In the forecast prepared for the meeting, the staff lowered its projection for economic activity in the second half of 2008 as well as in 2009 and 2010. Real GDP appeared to have declined in the third quarter, and the few available indicators that reflected conditions following the intensification of the financial market turmoil in mid-September pointed to another decline in the fourth quarter...The staff expected that real GDP would continue to contract somewhat in the first half of 2009 and then rise in the second half, with the result that real GDP would be about unchanged for the year.
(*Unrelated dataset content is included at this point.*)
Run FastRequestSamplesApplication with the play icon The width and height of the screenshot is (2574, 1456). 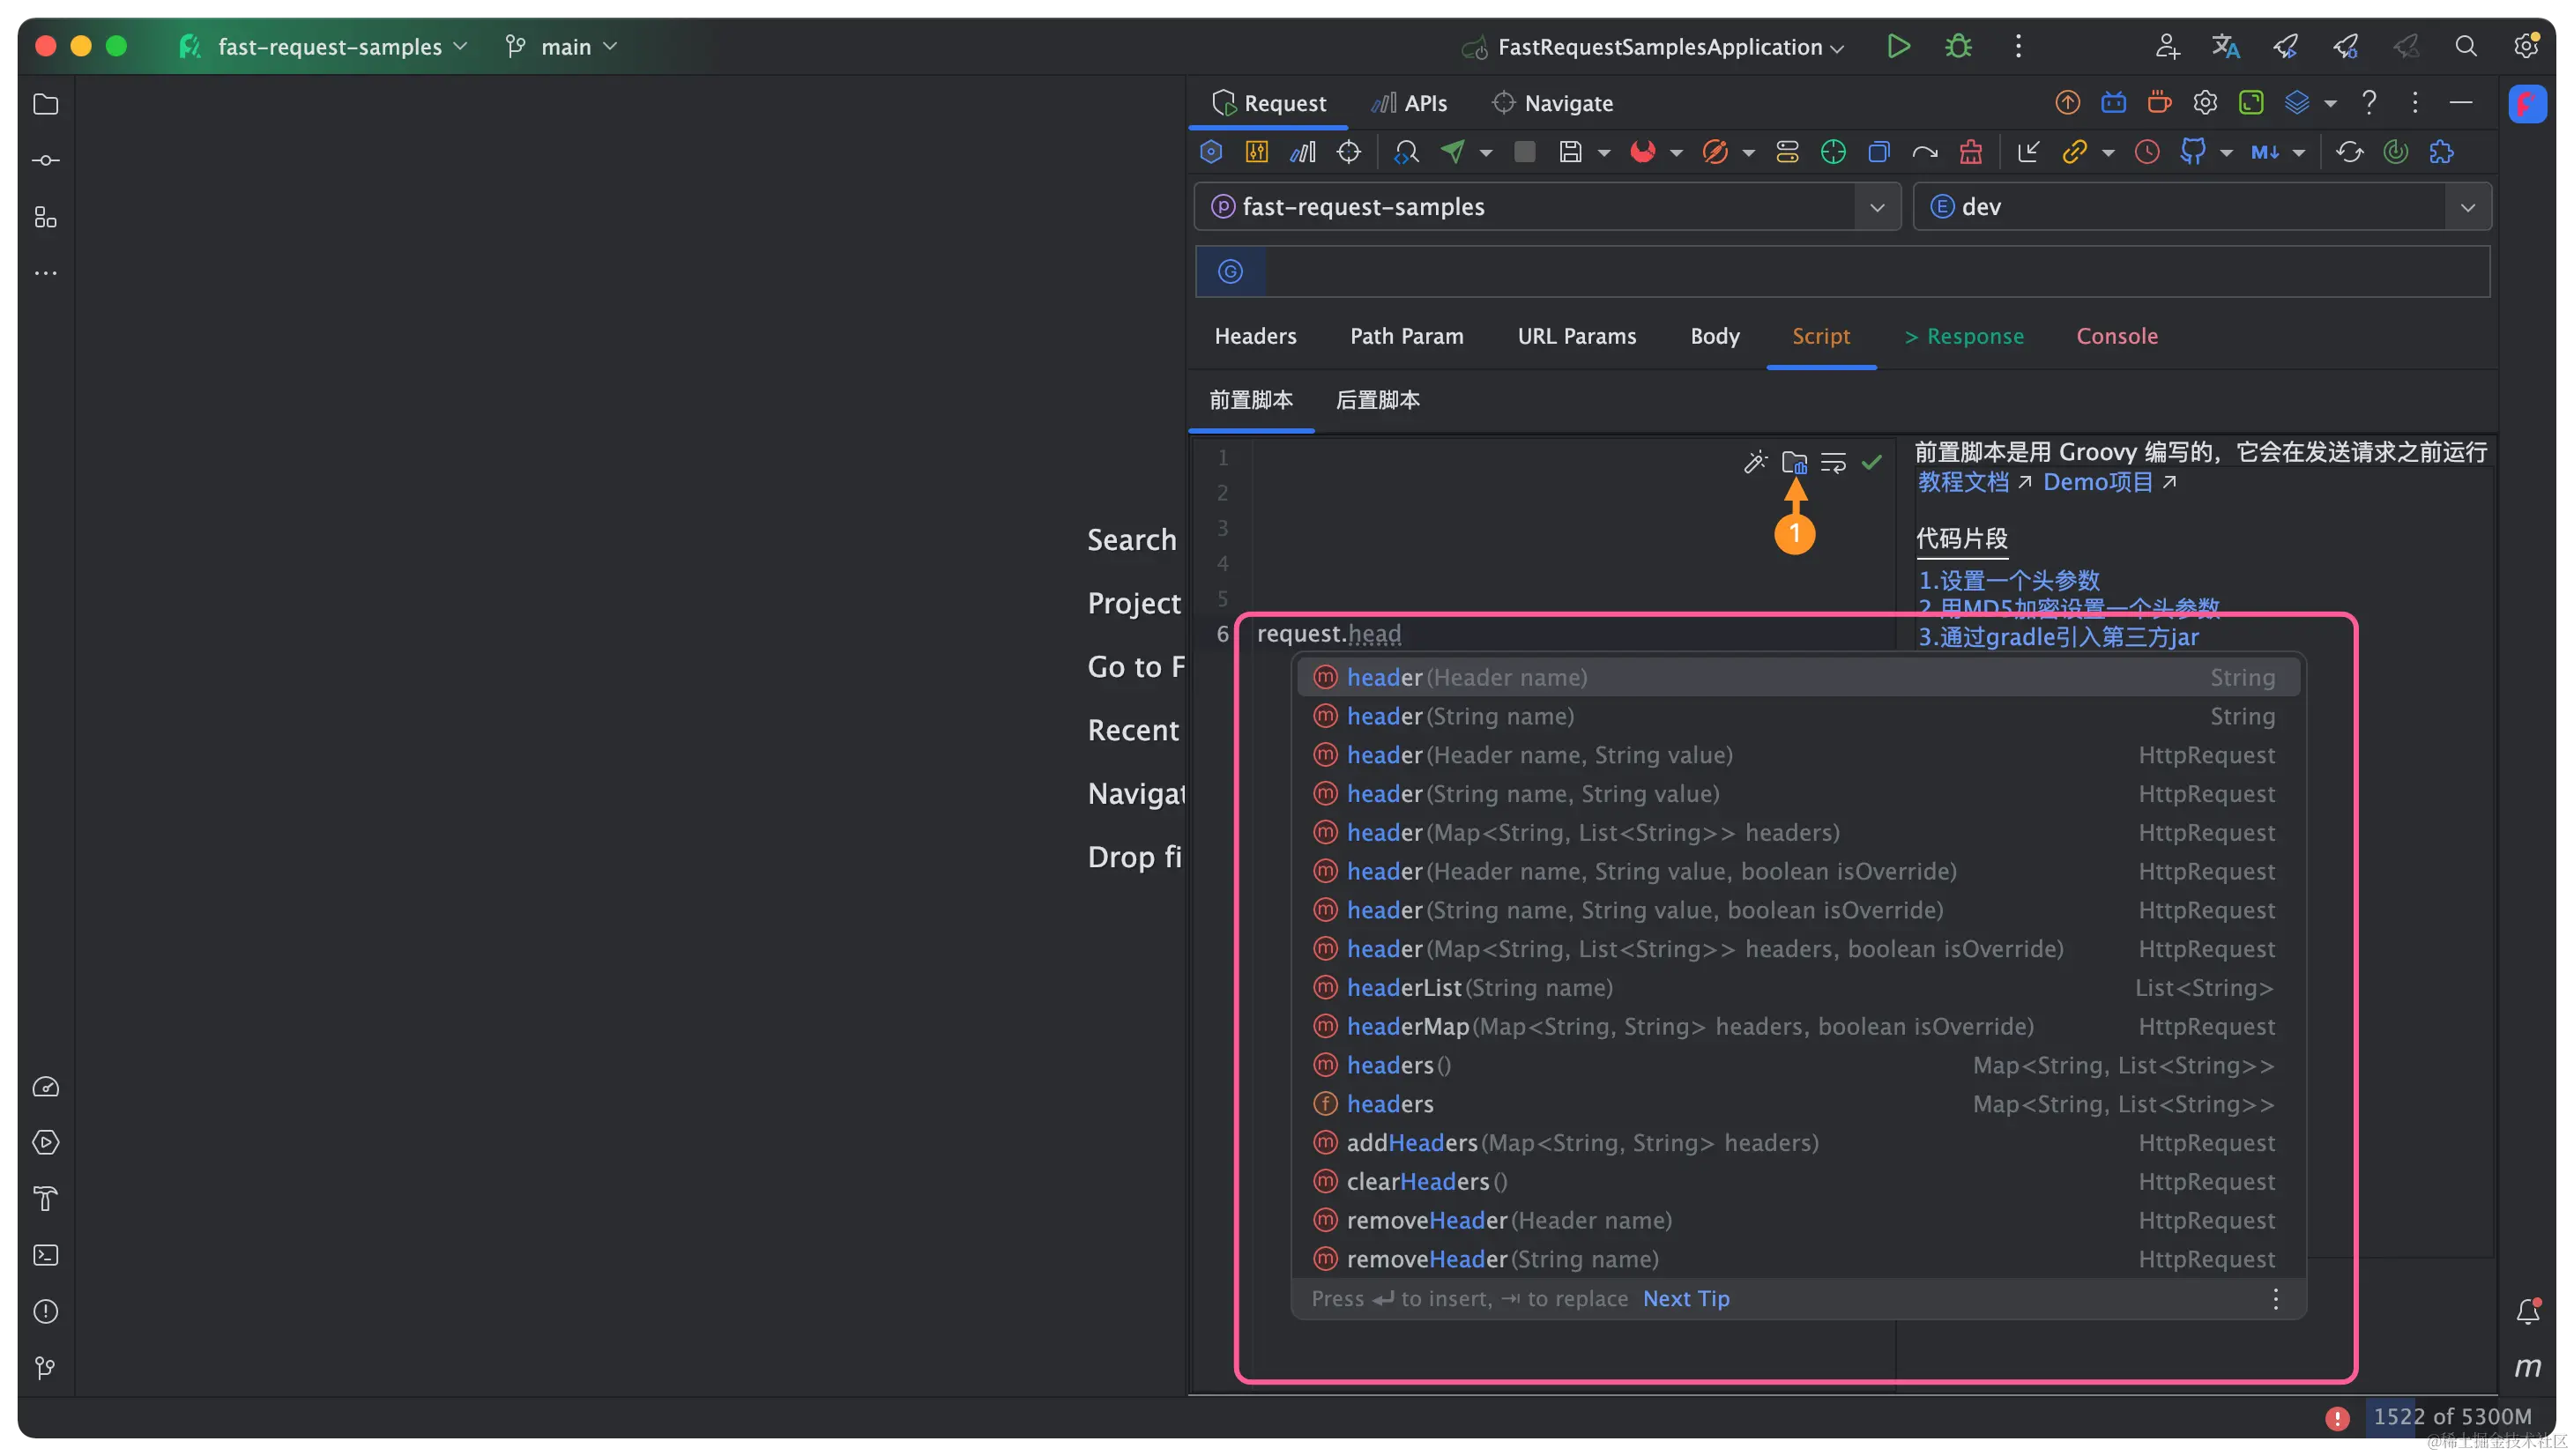pyautogui.click(x=1898, y=46)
...the Committee agreed that it would take whatever steps were necessary to support the recovery of the economy.
The Fed well recognizes that the economy is in a slowdown and will do whatever that’s necessary to mitigate the downturn. Thus we see the alphabet soup of rescue programs. When it has an important message to convey, Fed governors typically fan out across the country to spread the word, as Don Kohn did recently in a speech before the Cato Institute as he spoke about the perils of deflation.


Global stimulus
What's more, fiscal and stimulus is not isolated to the United States alone but global in nature. In early November, China announced a large stimulus package. Over in Europe, there seems to be room for Eurozone rates to fall as inflation rates decline. What's more, the ECB has signalled that it is ready to deviate from its inflation fighting mandate by becoming the lender of last resort in Eastern European countries such as Hungary.


It’s only a recession
The IMF released a study indicating that financial stress presages a severe downturn, but the length of the downturn doesn’t seem to be any different than other recessions. The FOMC minutes cited above indicates that the Fed expects the economy to bottom out at the end of 2Q 2009. To me, that seems to be a reasonable estimate.

As for the stock market, bear markets tend to end a few months before the economic trough. With equity valuations reasonable, insiders in a buying frenzy and long-term sentiment washed out, investors should be positioning in anticipation of the revival of the next bull and rise of the Phoenix.

1 comment:

Tom Grey said...

Hi, I'm here from Fabius Maximus.

I think pointing out the numbers of people losing their jobs in housing (500 000) is important, and some note should be made about how few bankers are needed, but how many there are. Too many.

We should be acting like it's a depression coming to keep it down to a recession.